In March 2018, Blumhouse officially revealed the film as Unfriended: Dark Web at SXSW 2018, under the distribution of Universal's OTL Releasing and Blumhouse's BH Tilt.

==Release==
Unfriended: Dark Web was released in the United States on July 20, 2018. It had a surprise premiere at South by Southwest in March 2018, and then in April 2018 was screened at the Overlook Film Festival with an entirely different ending. It was then revealed in July 2018 that the film would be sent to theaters with the two different endings, which would be played at random, similar to 1985's Clue, which had multiple endings.

However, the director has stated that there is only one ending, and that the rumor came from re-editing the film after various test screenings. Still, multiple movie theatre projectionists have confirmed that they were given two copies of the film, each with a different ending, and were told to wait until further instruction on which version to play at their specific location.

==Reception==

===Box office===
In the United States and Canada, Unfriended: Dark Web was released alongside 2 other sequels, Mamma Mia! Here We Go Again and The Equalizer 2, and was initially projected to gross $6–8 million from 1,543 theaters in its opening weekend. However, after making $1.42222 million on its first day, including $350,000 from Thursday night previews, estimates were lowered to $3 million. The film went on to debut to $3.5 million, finishing ninth at the box office.

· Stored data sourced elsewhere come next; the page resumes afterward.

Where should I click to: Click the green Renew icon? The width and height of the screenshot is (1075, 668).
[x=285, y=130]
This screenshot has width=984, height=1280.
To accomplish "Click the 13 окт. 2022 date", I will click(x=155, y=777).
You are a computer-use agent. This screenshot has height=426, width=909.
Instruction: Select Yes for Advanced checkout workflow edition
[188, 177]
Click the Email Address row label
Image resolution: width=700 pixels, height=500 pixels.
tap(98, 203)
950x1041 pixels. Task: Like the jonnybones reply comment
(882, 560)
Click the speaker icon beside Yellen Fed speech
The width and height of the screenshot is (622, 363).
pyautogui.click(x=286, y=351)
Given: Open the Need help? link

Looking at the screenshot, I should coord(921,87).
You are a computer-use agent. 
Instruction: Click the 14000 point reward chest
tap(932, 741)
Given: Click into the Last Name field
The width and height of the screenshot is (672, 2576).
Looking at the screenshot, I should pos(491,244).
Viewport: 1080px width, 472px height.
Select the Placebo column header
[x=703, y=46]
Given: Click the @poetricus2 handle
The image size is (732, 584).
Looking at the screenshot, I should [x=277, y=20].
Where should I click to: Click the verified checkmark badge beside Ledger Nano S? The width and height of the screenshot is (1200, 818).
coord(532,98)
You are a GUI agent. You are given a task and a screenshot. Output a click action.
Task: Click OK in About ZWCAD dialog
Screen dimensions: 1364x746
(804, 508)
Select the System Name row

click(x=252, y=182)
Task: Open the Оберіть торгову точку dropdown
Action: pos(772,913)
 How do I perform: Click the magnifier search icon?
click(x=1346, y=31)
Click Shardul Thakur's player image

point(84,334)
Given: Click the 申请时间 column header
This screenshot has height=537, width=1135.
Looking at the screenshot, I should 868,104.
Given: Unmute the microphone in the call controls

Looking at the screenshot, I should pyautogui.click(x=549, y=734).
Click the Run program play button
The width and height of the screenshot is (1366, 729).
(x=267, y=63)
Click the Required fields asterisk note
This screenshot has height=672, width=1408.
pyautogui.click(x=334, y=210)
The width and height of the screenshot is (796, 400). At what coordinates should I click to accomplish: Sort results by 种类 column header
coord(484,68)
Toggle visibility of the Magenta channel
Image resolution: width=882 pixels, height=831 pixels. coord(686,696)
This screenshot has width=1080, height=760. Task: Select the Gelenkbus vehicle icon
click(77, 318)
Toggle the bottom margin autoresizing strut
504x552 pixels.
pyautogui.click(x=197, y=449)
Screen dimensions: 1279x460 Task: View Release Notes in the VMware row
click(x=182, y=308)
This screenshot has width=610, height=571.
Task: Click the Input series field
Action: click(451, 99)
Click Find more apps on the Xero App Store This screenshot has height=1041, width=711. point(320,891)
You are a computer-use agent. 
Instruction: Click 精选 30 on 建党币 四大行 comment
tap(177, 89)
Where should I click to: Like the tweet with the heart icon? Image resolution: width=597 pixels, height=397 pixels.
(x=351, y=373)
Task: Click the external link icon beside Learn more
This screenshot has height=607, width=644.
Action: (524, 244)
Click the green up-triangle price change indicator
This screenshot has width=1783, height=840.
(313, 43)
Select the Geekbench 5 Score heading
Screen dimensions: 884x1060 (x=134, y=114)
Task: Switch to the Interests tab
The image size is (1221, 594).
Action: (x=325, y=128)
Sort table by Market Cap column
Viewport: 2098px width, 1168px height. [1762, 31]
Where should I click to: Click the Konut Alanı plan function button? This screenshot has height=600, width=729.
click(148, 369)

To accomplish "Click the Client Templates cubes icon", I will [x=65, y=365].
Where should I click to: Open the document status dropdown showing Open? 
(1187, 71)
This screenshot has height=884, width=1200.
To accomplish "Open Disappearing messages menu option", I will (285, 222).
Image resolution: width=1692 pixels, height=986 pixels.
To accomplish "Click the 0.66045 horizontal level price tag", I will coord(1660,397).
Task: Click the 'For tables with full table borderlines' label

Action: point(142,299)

By the end of its theatrical run, the film grossed $15.1 million worldwide, including $8.8 million domestically, less than the $15 million the first film made in its opening weekend alone.

===Critical response===
On review aggregation website Rotten Tomatoes, the film holds an approval rating of 60% based on 121 reviews and an average rating of . The website's critical consensus reads, "Unfriended: Dark Web is more interested in chills than an exploration of its timely themes, but horror fans should still find this sequel to be steadily, undeniably effective." On Metacritic, the film has a weighted average score of 53 out of 100, based on reviews from 26 critics, indicating "mixed or average reviews". Audiences polled by CinemaScore gave the film an average grade of "C" on an A+ to F scale, the same score as the first film, while PostTrak reported filmgoers gave it a "low" 59% overall positive score.

In a positive review in Vanity Fair, K. Austin Collins wrote that the film "couldn’t seem more topical or relevant," and that it "leaves discerning viewers as entertained and skeptical as they are shaken." Geoffrey Macnab of The Independent wrote that Unfriended: Dark Web "may be an exploitation movie but it’s an ingeniously made one with a highly original storytelling style which reflects perfectly the screen-dominated lives and leisure habits of its young protagonists."

In a negative review for RogerEbert.com, Nick Allen wrote "Curiosity killed the dumb horror character, as we know from cinematic death-traps structured just like this one, but Unfriended: Dark Web stretches this conceit until it snaps, which happens about 15 minutes in." He added, "good poutine gravy, are these characters dumb, and the movie even more so."

==Possible sequel==
Susco has teased his interest in a third Unfriended film, while also expanding upon Bekmambetov's Screenlife genre that Dark Web is a part of. He stated that it is possible that a third film might be made and that it is important that people have a great time watching it and that it leaves them with questions. But while Susco is noncommittal regarding a third Unfriended, he did go into detail about the Screenlife genre, consisting of films that unfold entirely on computer screens, and has been masterminded by Unfriended producer Bekmambetov.